Still TODO (documented §6g): 57 MODIFIED config files (dspace.cfg include of clarin-dspace.cfg,
item-submission.xml, authentication-shibboleth.cfg, discovery.xml), remaining vanilla-file method
additions + their service wiring, REST/OAI layer, CLARIN tests.

Co-Authored-By: Claude Opus 4.8 <noreply@anthropic.com>
BE tranche 4 — first slice of the REST layer (the #1 functional blocker). Exposes the
/server/api/core/clarinlicenses, clarinlicenselabels, clarinlicenseresourcemappings,
clarinlruallowances endpoints the FE clarin-licenses module already consumes.

- 17 files: Rest models (ClarinLicense/Label/ResourceMapping/ResourceUserAllowance) +
  hateoas Resources + Converters + RestRepositories + ClarinLicenseNotFoundException.
- v9 adaptation: implement new RestModel.getTypePlural() (returns NAME+"s", matching the FE
  link names clarinlicenses/clarinlicenselabels/...); javax->jakarta; import order.
- Compiles (dspace-server-webapp EXIT 0) + checkstyle clean. Wires to the already-ported
  dspace-api ClarinLicense* services/DAOs (tranches 1-2).

Remaining REST (documented §6g): handle/epic-handle, user-metadata/registration, token,
import controllers, submission steps, OAI/CMDI.

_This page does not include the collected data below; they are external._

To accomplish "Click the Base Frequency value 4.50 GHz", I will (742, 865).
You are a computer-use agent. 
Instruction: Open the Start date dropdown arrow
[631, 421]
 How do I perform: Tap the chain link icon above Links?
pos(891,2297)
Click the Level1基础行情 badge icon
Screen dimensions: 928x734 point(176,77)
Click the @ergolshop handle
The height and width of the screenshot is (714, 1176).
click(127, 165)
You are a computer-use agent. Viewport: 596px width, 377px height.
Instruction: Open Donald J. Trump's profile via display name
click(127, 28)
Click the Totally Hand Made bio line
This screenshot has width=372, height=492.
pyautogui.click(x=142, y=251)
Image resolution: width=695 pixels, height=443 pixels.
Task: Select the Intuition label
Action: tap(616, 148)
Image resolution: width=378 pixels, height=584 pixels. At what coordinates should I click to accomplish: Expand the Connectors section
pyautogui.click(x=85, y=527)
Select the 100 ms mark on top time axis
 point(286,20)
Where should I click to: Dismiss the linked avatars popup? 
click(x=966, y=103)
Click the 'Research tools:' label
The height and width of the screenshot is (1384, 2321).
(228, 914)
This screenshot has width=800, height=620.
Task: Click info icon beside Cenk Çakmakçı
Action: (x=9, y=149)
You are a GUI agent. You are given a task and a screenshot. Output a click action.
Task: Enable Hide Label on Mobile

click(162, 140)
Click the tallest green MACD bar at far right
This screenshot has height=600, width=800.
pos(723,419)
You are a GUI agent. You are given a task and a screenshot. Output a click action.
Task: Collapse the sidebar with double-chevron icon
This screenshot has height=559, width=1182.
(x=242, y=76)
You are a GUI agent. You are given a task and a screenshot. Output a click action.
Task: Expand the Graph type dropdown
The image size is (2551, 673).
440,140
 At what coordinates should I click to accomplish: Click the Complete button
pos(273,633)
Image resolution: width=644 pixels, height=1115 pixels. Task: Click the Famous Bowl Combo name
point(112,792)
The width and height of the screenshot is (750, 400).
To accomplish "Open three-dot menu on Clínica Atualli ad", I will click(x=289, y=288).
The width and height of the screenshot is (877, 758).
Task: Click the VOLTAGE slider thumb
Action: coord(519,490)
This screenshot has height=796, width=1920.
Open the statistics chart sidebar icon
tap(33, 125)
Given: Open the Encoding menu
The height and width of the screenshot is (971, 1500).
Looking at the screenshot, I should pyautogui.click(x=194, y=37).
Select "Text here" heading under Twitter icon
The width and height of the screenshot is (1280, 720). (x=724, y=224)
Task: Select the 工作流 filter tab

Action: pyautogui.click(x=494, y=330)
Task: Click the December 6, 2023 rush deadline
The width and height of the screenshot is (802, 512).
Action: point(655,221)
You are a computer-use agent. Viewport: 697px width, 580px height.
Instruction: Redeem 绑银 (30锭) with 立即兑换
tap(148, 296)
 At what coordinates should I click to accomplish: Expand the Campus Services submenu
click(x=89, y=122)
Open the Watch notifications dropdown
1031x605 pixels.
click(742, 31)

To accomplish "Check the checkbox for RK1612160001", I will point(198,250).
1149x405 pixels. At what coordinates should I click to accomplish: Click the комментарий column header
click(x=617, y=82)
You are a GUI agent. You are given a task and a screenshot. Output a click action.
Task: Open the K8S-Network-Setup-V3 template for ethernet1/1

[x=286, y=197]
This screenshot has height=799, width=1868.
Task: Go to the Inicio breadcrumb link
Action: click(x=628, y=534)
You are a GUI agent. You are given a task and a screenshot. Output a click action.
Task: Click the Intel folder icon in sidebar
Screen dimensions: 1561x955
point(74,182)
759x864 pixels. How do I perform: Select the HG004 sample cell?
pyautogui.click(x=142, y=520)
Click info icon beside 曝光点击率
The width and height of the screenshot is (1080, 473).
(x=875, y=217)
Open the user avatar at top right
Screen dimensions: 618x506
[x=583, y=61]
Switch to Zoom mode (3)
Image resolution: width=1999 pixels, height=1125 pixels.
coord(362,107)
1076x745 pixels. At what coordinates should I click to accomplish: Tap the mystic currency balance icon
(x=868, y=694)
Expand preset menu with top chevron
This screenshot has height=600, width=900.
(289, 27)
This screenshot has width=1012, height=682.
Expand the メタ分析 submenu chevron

Co-Authored-By: Claude Opus 4.8 <noreply@anthropic.com>
BE tranche 5 — more of the REST layer. Exposes endpoints for handle, epic-handle,
user-metadata, user-registration, verification-token, featured-service + their link
repositories (CLRUA<->user-metadata/registration, user-registration<->license,
resource-mapping<->license).

- 31 files: Rest models + hateoas Resources + Converters + RestRepositories + LinkRepositories.
- v9 adaptations: RestModel.getTypePlural() on all new models; javax->jakarta; import order.
- Compiles (dspace-server-webapp EXIT 0) + checkstyle clean.
- Deferred: ExternalHandleRestRepository (magic-link external handle; needs a RandomStringGenerator
  bean + DCDate.getCurrent() + external-handle flow not yet ported) -> _deferred/.

Co-Authored-By: Claude Opus 4.8 <noreply@anthropic.com>
…e validation

BE tranche 6 — RUNTIME-VALIDATED bug fix found by actually booting the server.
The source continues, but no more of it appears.